Cybernews reports that MetLife was claimed to have been compromised by the RansomHub ransomware-as-a-service operation, which alleged the theft of 1 TB of data from the major global insurance company's systems. The insurance company, however, denied that its systems were compromised, saying an Ecuador-based subsidiary was impacted by a "cyber incident."
Included in the exposed sample files, all of which are in Spanish, were a minutes log from Dec. 11 pertaining to internet issues impacting its Commercial Consulting customers, Investment, Treasury & Risk Committee notes from September, Executive Board meeting documents from July, financial and investment documents, and details regarding systems from Brazil, Chile, Columbia, and other countries.

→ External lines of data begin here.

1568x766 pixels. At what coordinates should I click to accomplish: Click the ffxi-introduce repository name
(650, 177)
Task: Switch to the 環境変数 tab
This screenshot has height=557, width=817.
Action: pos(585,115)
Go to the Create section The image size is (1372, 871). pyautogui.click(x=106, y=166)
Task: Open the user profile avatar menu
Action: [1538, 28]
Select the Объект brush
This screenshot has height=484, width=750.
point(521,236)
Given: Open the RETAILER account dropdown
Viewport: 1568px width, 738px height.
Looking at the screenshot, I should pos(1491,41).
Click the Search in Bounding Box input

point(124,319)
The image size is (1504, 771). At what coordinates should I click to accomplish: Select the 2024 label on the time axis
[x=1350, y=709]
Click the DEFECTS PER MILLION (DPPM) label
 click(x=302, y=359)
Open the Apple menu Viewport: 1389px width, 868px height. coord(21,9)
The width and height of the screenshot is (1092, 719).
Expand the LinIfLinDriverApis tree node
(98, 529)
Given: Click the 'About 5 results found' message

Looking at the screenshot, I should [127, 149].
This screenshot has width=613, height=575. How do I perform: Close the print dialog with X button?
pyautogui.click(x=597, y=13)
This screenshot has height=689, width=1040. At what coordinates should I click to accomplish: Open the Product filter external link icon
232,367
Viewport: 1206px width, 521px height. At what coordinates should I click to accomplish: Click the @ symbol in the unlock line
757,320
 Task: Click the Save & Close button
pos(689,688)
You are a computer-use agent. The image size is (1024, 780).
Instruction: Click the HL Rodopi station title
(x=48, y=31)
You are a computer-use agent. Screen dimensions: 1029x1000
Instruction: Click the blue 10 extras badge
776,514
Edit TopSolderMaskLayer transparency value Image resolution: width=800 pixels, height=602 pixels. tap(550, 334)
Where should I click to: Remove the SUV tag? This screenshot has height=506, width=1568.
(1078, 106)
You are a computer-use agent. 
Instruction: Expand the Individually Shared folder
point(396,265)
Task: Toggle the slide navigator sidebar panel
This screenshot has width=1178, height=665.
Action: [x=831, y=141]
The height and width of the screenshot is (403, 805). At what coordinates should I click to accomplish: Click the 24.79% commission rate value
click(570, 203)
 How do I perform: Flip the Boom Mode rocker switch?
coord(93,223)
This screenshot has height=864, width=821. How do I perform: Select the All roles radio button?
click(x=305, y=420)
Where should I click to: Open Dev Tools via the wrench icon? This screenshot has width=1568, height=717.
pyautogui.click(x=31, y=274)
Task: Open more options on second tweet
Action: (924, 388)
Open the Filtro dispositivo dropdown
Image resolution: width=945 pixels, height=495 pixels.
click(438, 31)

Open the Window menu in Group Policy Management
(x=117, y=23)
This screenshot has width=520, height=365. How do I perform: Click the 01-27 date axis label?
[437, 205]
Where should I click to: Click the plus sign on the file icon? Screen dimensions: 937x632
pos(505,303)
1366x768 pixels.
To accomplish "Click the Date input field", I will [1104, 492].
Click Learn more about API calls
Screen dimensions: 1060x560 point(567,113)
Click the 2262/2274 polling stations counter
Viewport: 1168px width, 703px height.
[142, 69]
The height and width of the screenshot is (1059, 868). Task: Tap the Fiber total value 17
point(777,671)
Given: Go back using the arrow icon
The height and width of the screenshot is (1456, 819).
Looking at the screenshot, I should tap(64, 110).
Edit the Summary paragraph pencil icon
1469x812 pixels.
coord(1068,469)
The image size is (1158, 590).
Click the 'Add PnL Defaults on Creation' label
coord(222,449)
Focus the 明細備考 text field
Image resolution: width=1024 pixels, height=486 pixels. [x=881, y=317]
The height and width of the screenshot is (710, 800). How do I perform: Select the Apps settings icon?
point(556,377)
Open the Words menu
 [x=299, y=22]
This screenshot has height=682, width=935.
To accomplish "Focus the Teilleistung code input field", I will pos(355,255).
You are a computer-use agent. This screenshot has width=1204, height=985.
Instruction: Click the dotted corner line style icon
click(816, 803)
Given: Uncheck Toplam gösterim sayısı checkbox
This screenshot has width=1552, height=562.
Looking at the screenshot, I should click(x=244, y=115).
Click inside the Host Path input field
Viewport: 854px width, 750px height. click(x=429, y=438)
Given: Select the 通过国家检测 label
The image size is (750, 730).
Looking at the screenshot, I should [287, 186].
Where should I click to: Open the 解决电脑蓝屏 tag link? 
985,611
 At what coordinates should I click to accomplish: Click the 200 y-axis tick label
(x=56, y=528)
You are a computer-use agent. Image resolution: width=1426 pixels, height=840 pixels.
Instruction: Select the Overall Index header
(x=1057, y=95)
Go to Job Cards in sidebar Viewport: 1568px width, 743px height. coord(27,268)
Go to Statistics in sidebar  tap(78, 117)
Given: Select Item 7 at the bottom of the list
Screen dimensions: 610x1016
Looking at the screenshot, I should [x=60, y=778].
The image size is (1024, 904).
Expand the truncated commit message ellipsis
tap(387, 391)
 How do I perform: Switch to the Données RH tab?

Despite the nature of the leaked documents, MetLife denied any cyberattack against its Latin American division even if it acknowledged a breach of its Ecuador-based subsidiary's financial services firm Fondo Genesis. "Fondo Genesis operates separately from MetLife's enterprise systems. Therefore, the impact of this incident is limited only to Fondo Genesis," said the MetLife spokesperson.
Such a development comes after MetLife was reported by Hudson Rock to have a dataset with almost 600,000 records exposed as a result of the MOVEit hack. MetLife told SC Media in a Jan. 2 email that Fondo Genesis was never compromised via MOVEIt.